49. I'd admit to liking Watchmen, but I'm afraid Alan Moore would come and kill me in my sleep. He can sense it whenever anyone approves of film versions of his books. (also, director's cut = soooo much better)
50. Holy shit this takes long. Like the Lord of the Rings. I only saw the first one, I'm not enough of a Tolkien fan to compensate for my lack of an attention span.
51. "Sequels I like better than the original" part 3: Indiana Jones and the Last Crusade (for obvious reasons)
52. Vampires are stupid. All of them. Ever.
53. Nah, I liked Interview With A Vampire. But that's it.

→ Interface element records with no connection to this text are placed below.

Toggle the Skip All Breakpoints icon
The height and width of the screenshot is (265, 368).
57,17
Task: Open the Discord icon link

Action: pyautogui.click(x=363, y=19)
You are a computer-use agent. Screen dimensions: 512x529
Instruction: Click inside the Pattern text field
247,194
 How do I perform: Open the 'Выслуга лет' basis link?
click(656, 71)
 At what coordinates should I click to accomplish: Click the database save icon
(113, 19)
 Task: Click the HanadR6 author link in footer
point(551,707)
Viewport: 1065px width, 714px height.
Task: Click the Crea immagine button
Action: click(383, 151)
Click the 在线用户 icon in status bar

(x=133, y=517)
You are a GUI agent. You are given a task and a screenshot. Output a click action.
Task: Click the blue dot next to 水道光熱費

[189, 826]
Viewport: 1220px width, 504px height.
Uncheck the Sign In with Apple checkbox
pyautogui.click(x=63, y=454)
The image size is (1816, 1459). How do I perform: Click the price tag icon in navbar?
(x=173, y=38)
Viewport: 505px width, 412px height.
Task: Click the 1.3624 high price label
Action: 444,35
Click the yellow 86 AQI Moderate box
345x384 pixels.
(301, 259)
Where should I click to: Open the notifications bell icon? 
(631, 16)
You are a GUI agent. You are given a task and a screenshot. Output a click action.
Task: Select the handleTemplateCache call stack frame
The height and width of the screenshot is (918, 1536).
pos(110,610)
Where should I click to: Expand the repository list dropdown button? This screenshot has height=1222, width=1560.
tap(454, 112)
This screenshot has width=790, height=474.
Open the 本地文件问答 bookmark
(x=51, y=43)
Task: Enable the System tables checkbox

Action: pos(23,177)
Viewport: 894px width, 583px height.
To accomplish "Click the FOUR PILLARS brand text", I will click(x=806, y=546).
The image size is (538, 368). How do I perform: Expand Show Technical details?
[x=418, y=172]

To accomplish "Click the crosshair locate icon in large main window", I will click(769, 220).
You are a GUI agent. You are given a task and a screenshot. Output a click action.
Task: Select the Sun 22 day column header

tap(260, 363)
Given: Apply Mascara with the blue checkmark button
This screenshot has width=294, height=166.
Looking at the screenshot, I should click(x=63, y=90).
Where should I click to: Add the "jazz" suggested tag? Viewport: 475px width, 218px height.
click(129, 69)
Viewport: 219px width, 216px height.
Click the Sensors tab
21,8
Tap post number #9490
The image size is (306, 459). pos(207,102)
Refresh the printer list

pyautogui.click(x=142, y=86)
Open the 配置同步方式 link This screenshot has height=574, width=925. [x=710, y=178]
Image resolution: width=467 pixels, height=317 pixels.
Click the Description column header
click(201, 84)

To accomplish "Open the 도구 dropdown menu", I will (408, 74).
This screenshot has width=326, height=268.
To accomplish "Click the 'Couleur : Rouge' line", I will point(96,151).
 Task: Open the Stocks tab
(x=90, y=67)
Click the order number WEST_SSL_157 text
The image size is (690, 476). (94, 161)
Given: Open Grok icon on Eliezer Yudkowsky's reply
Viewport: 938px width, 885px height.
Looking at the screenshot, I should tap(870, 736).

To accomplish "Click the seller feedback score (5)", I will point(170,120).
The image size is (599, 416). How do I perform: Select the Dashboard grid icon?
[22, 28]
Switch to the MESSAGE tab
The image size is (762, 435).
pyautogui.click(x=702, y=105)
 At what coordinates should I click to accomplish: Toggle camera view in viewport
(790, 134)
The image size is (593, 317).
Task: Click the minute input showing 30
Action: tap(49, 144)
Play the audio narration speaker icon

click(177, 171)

54. Ok, maybe also Dracula: Dead and Loving It,
55. In my time in college, I've managed to write four legit papers on movies, one of which starred Sean Connery :D
56. Shia Lebouf's existence is a constant source of annoyance
57. I tend to like the book better than the movie, cuz I'm a snooty English major like that
58. Except maybe Skellig. Which is one of my favorite books of all time ever, but the movie really gave dimension to the side characters, added a bit more meat to the story, and also had Tim Roth.
59. Has anyone ever heard of Zero Effect? It has Ben Stiller not being Ben Stiller and Bill Pullman being a dysfunctional-bordering-on-schizoid brilliant detective? It is basically a modern version of A Scandal in Bohemia. I think I'm the only person in the world who has ever seen it.
60. "Movies that made me cry like a weenie" part 4: WALL-E. Fuck you, Pixar!
ok, that is a lot. And most of it is rambling. And my head feels like a split cantaloupe. And I'm tired and shit. So Tylenol and then sweet bed. This is Sugary Cynic saying "Hell, I'm not sure I could even count to 100"
Bro: "Whatcha doing?"
Me: "Broadening my horizons, watching this Swedish movie"
Bro: "Cool...Wanna go watch The Fast and the Furious and make fun of Vin Diesel?"